Nei suoi Dialoghi in sogno, Muso Soseki ha scritto: "Di chi fa una distinzione tra il giardino e l'ascesi, non si può dire che abbia trovato la vera Via". Il grande monaco intendeva dire con questo che costruire un giardino è un modo di praticare lo Zen. Una tale asserzione implica l'esistenza di stretti legami tra l'arte dei giardini e la ricerca della verità.
Nei giardini dell'epoca di Heian (794-1185), tutti gli elementi disponibili erano messi in opera: alberi, erbe e fiori, sabbia, pietre e acque; anche gli uccelli e i pesci contribuivano a comporre il quadro. Inoltre, si preferivano gli alberi a foglie caduche, le cui dorme e colori variavano col susseguirsi delle stagioni: i fiori si schiudevano in primavera, il fogliame verdeggiava in estate, poi rosseggiava in autunno e i rami si spogliavano in inverno. Grazie all'eterna ronda delle stagioni, tali giardini traducevano il dogma buddistico del ciclo incessante delle nascite; e mostravano anche il carattere effimero di questo mondo in cui tutto cambia continuamente.
I giardini Zen dell'epoca Muromachi sono frutto di una concezione molto diversa. Una delle loro caratteristiche è la stretta limitatezza dei materiali: si impiegano soprattutto la pietra e la sabbia, talvolta alcuni vegetali, all'occorrenza arbusti a crescita lenta e a foglie persistenti di modo che questi giardini quasi immutabili risultano come ancorati nel tempo. I giardini dell'epoca Heian riflettevano le vicissitudini della vita umana. I monaci Zen hanno rifiutato i fenomeni transitori, le apparenze illusorie; hanno svestito la natura per rivelarne la sostanza; i loro giardini spogli esprimono l'essenza universale.
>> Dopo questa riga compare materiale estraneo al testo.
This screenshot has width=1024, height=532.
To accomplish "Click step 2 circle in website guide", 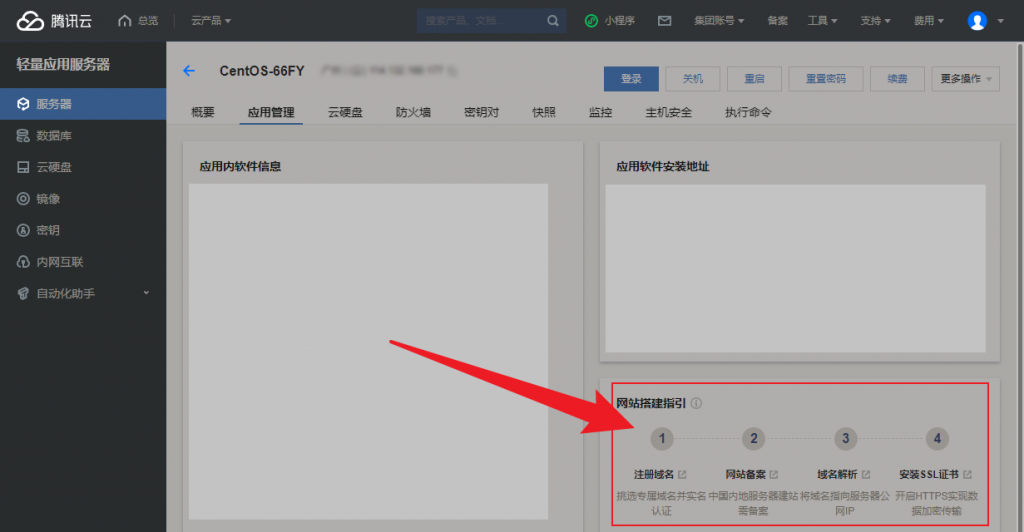I will [754, 439].
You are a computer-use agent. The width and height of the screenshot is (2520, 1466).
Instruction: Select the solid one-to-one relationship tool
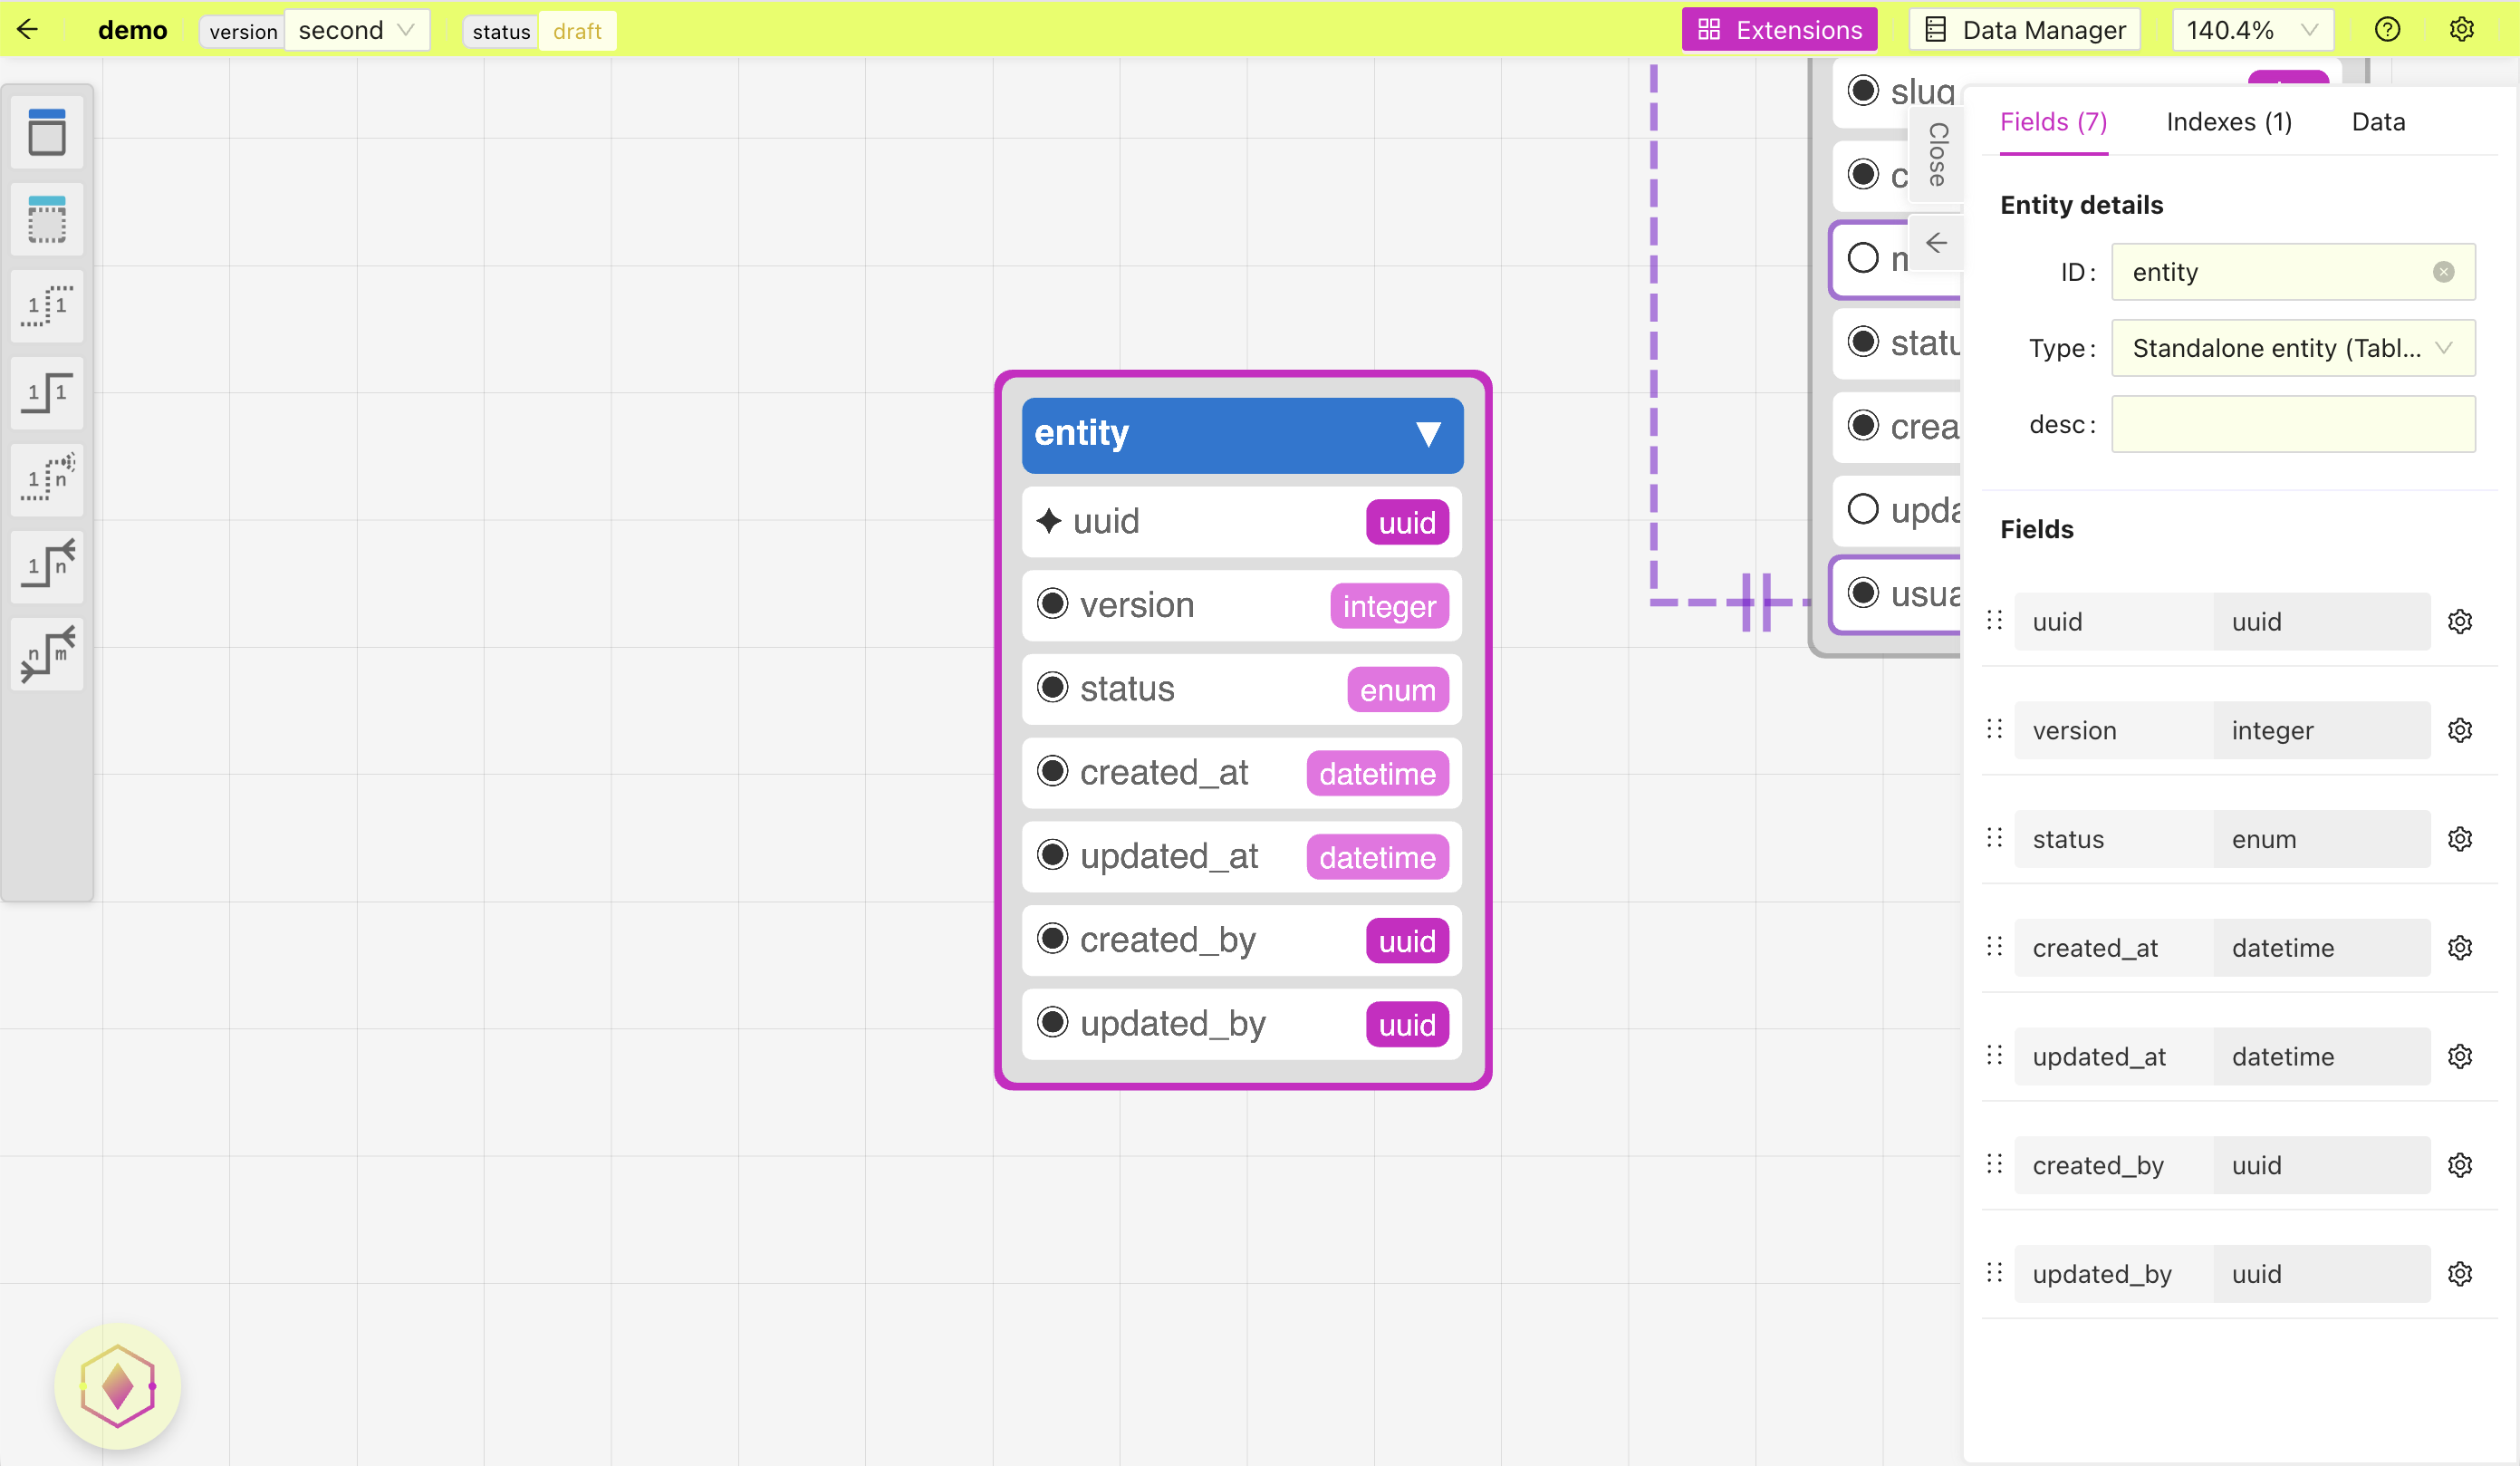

Secondo lo Zen, non si può accedere alla conoscenza suprema studiando una dottrina per via analitica; bisogna procedere in maniera intuitiva e diretta. È questo il senso di una massima attribuita a Huike, il secondo patriarca dello Zen: "Puntando direttamente al cuore umano, cogliere la sua natura originaria e giungere al Risveglio". Si può così "giungere al Risveglio" - comprendere cioè la verità ultima - tramite gli oggetti naturali. È importante allora spogliare la natura della sua scorza, eliminare tutto ciò che può essere tale. Riducendo la natura alle dimensioni minime e riportandola alla sua espressione più semplice, si riesce a estrarne l'essenza. Ed è cogliendo l'essenza della natura che l'uomo può scoprire in sé la sua "natura originaria". Ecco perché i monaci Zen "scorticarono" la natura, prendendone in considerazione soltanto la pietra, la sabbia e alcune piante. Così i giardini che costruirono presentavano loro un'immagine dell'universo in una forma ridotta agli elementi essenziali, nella quale potevano ravvisare la loro fisionomia.
Questi giardini ebbero anche un ruolo nella pratica dello Zen. Uno dei mezzi che i maestri utilizzavano per aprire gli occhi ai loro discepoli è il koan, una sorta di enigma apparentemente stupido che si può risolvere soltanto per assurdo. C'erano anche koan pittorici.